— Уж должен был за рассолом прибежать.., или моего послать за опохмелкой. Хотя мой с утра на рыбалке, — подумав, изрекла бабка. — Все равно должен был объявиться.
Тут старушки, весьма озадаченные, взглянули друг на друга, одна произнесла: «Господи,..», другая добавила: «Твоя воля», и обе, не сговариваясь, бросились к двери в полуподвал, совершенно забыв про меня. Но я-то про себя не забыла и поспешила пристроиться в арьергарде.
Если честно, ничего особо пакостного я от судьбы в ту минуту не ожидала. Накануне обнаружив Матюшу в состоянии полной прострации, я была уверена, что он и сейчас в ней пребывает, успев похмелиться с утра или, незамеченный бабками, сбежать на рынок, что казалось не менее вероятным. Прошлый раз соседка утверждала, что он в магазин ушел, а Матюша между тем беседовал в то время с блондином.

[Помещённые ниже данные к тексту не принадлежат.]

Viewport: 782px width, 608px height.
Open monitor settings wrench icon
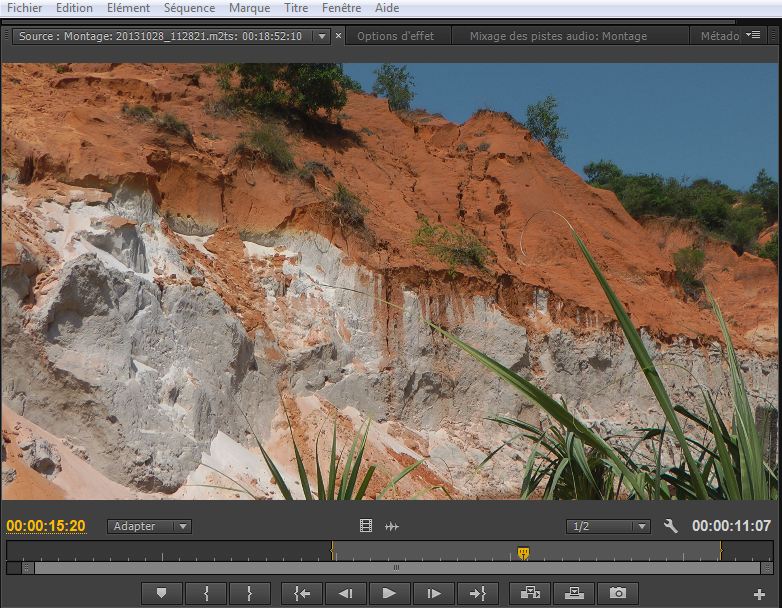pos(671,526)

В общем, я двигала за бабками, сожалея, что Матюша для меня недоступен, от пьяного толку никакого, хотя, если дома его не окажется, можно попытать счастья на рынке.
Бабка, что шла впереди, потянула на себя дверь, и та открылась. Бабка сделала шаг и зычно крикнула:
— Матюша! Матюша, нечистая сила, ты где?
Вторая бабка напирала, горя энтузиазмом тоже поучаствовать в воспитании загулявшего соседа, и я сделала шаг в квартиру вслед за ней.
Вот тут и выяснилось, что я поторопилась. Оставшись в коридоре, я была бы избавлена от крайне неприятного зрелища. Впрочем, большинство людей так устроены, что, заслышав вопль, они не бегут вон, сломя голову, а непременно заглянут куда не надо, с целью понять: отчего гражданочка или гражданин так вопят.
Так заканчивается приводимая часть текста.